- [EXCERPTED TEXT]:
....................
Population (2023 Census)
- • Total: 114,084
- • Density: 3,080/km^{2} (7,990/sq mi)
- • Demonym: salteño
- Time zone: UTC-03:00 (UYT)
- Postal code: 50000
- Dial plan: +598 473 (+5 digits)
- Climate: Cfa
- Website: www.salto.gub.uy

= Salto, Uruguay =

Salto (/es/) is a city in and the capital of the Salto Department in northwestern Uruguay. As of the 2023 census it had a population of 114,084 and is the second most populated city in Uruguay, after Montevideo.

==History==
During the Guarani War the governor of Rio de la Plata, José de Andonaegui, and the Marquis of Valdelirios pleaded with Governor José Joaquín de Viana to move north with an army of 400 men and enforce the terms of the Treaty of Madrid. In October 1756 Viana built several barracks for his army located in the area who had to survive on hunting and fishing. The sheds he built were called San Antonio del Salto Chico. Thus, the short-lived first settlement in the present city of Salto dates from 8 November 1756, which remains as its date of foundation. Some people say it was "by chance", such as the writer Francisco Bauza in his book Dominación española en Uruguay. In 1757, Viana and the superior Governor of Buenos Aires, Pedro de Cevallos, built a strong fort called San Antonio. The fort had a chapel, which was under the patronage of San Antonio de Padua. Also in that period, Spanish troops captured the Portuguese colony at Colonia del Sacramento and used its facilities for seven years before abandoning it in 1763.
....................
- [DATA EXTRACT]:
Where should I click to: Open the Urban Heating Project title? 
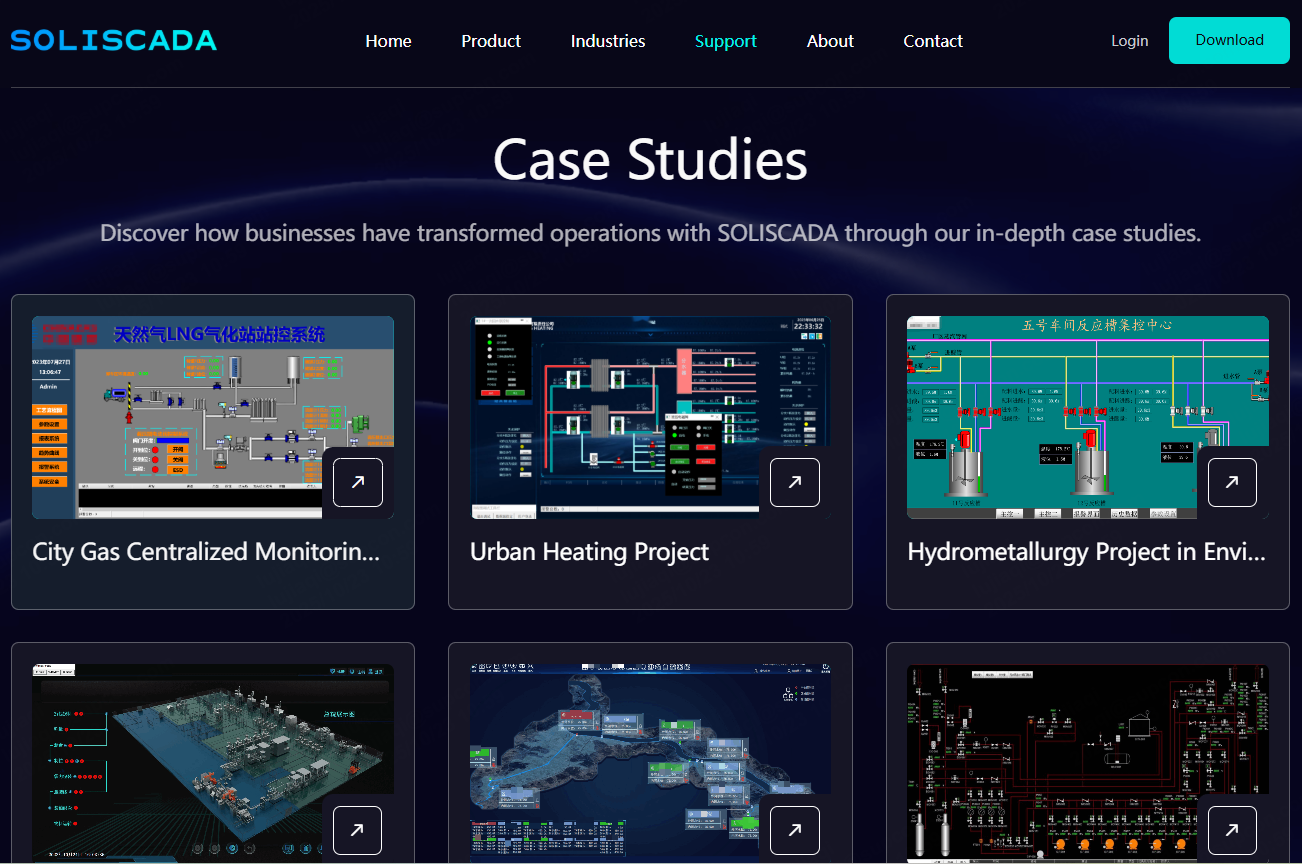point(589,552)
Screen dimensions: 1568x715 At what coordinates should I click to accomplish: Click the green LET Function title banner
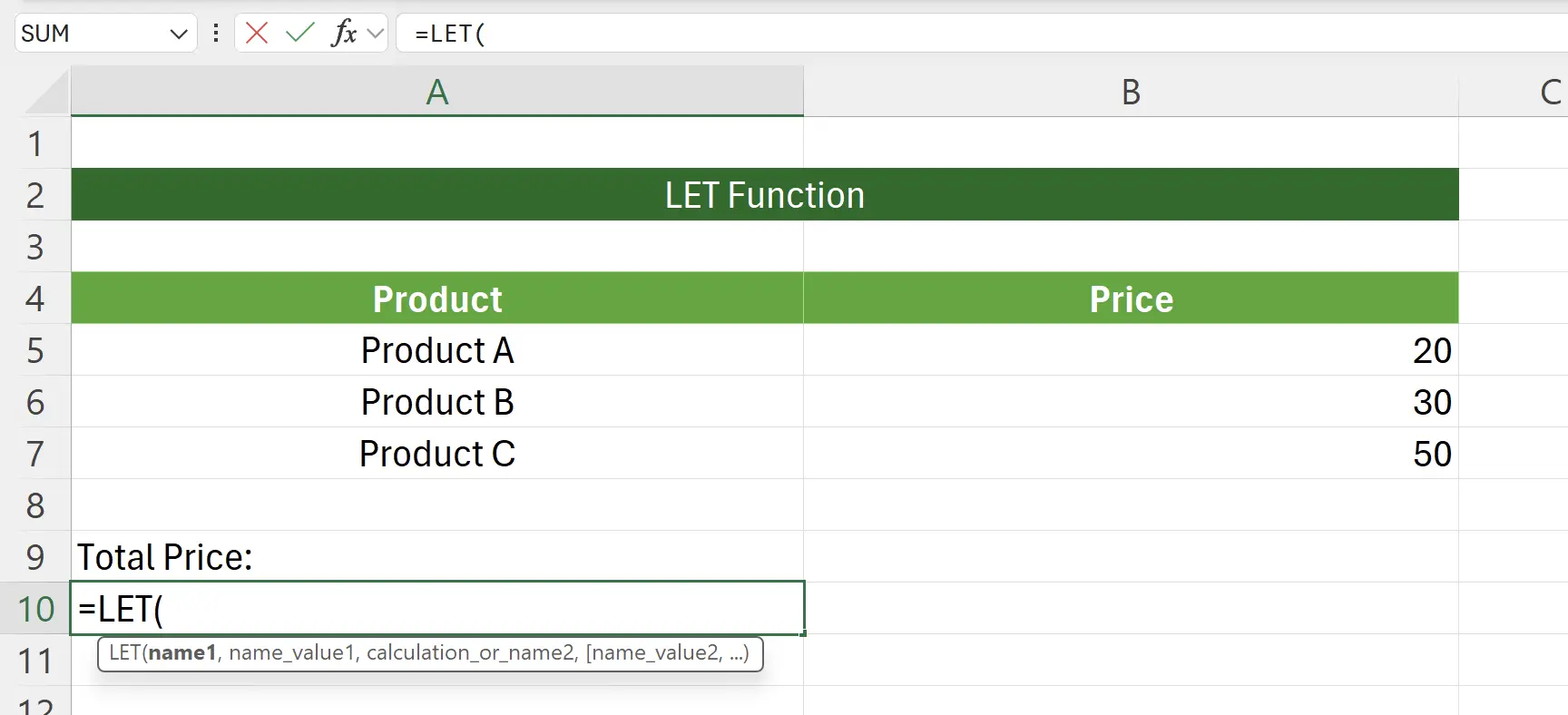pos(764,194)
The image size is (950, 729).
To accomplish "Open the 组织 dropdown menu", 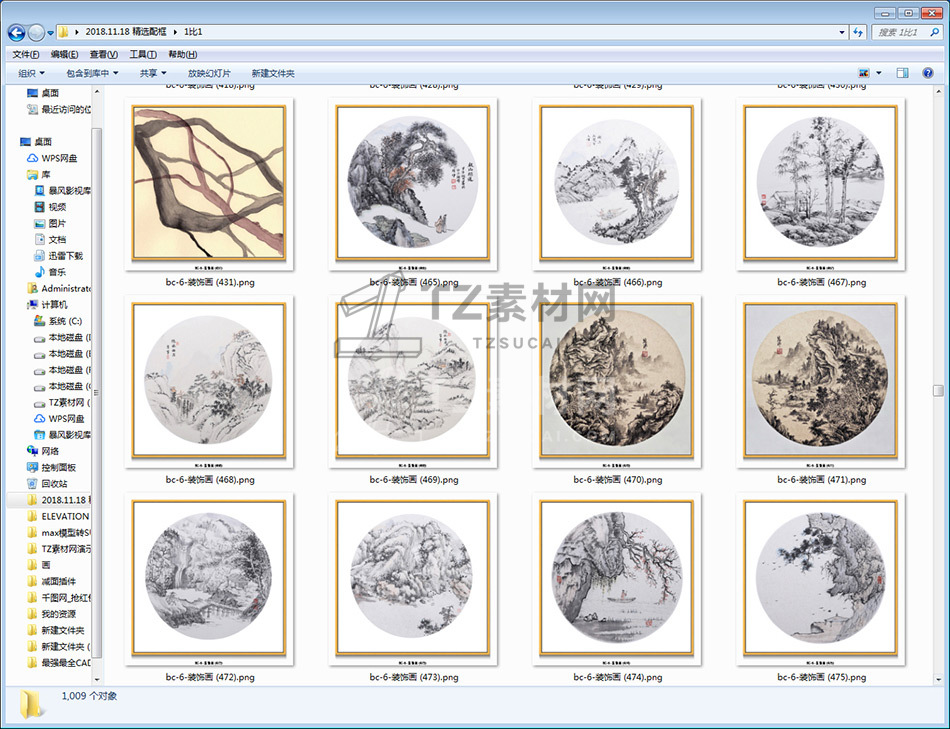I will [x=32, y=73].
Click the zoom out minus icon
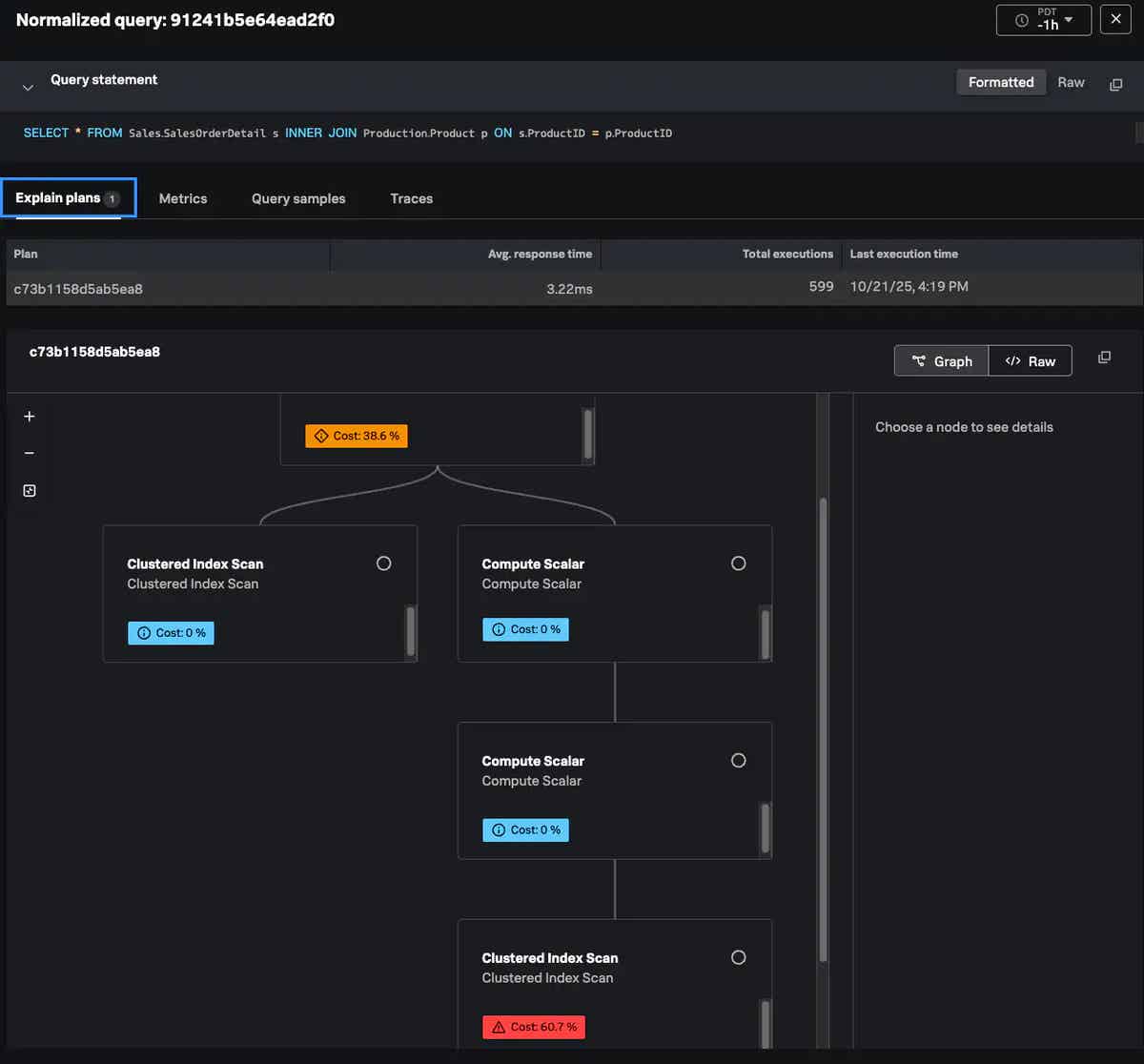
....................
Continue the Salto history from the end of its last sentence. The lines are separate material and have no connection to the text about Salto.

- [TASK RESPONSE]:
On 16 June 1768, the buildings in Salto were occupied by Francisco de Paula Bucareli with 1,500 soldiers seeking to expel the Jesuits from all Spanish territory, as ordered by Carlos III. The fort of San Antonio served as an arms depot and later as a prison for most of the priests, who were later taken to Buenos Aires or deported overseas. While the Jesuits were imprisoned Lieutenant Nicolás García took care of the fort and three boats. A big flood of the Yapeyú River caused considerable damage and the fort was rebuilt at a nearby site, this time on the western side of the Uruguay River in the current Concordia area, in order to act as a river-road junction. In early 1782 the settlement already had permanent residents.

On 12 February 1811 Francisco Javier de Elío declared war on the Board of Buenos Aires. Montevideo was besieged by José Rondeau and José Gervasio Artigas, so Elío asked for help from Portugal. Later the Spanish and the Board of Buenos Aires had to sign an agreement, because Buenos Aires was blockaded by sea. In an armistice agreement it decided to lift the siege of Montevideo and the blockade of the Rio de la Plata. However, General Artigas had to withdraw to the north in what became known at the Exodus of the Western People. Among the members of the Exodus of the Western People were a considerable number of important people in Uruguayan history, including some 6,000 military personnel and 4,500 civilians. In December 1811 they camped for one month on the Uruguay River very close to Salto. In that place the Board of Buenos Aires awarded the title of Lieutenant Governor, Chief Justice and Captain of the Department to Artigas who "guided the revolutionaries in a ten-year crusade to liberate the people from Imperial Spanish rule." After the Battle of Las Piedras on 18 May 1811, Artigas was named "Chief of the Orientales". After 1820, Artigas was forced to live in exile in Paraguay but his movement had been very successful and led to the establishment of the First Republic of Uruguay on 25 August 1825.

Before the Independence of Uruguay Salto had acquired the category of "Pueblo" (village) and on 16 May 1835, by Decree, it was recognized as being a "Villa" (town). Then, on 16 June 1837, Salto was made capital of the department by the Act of Ley Nº 158.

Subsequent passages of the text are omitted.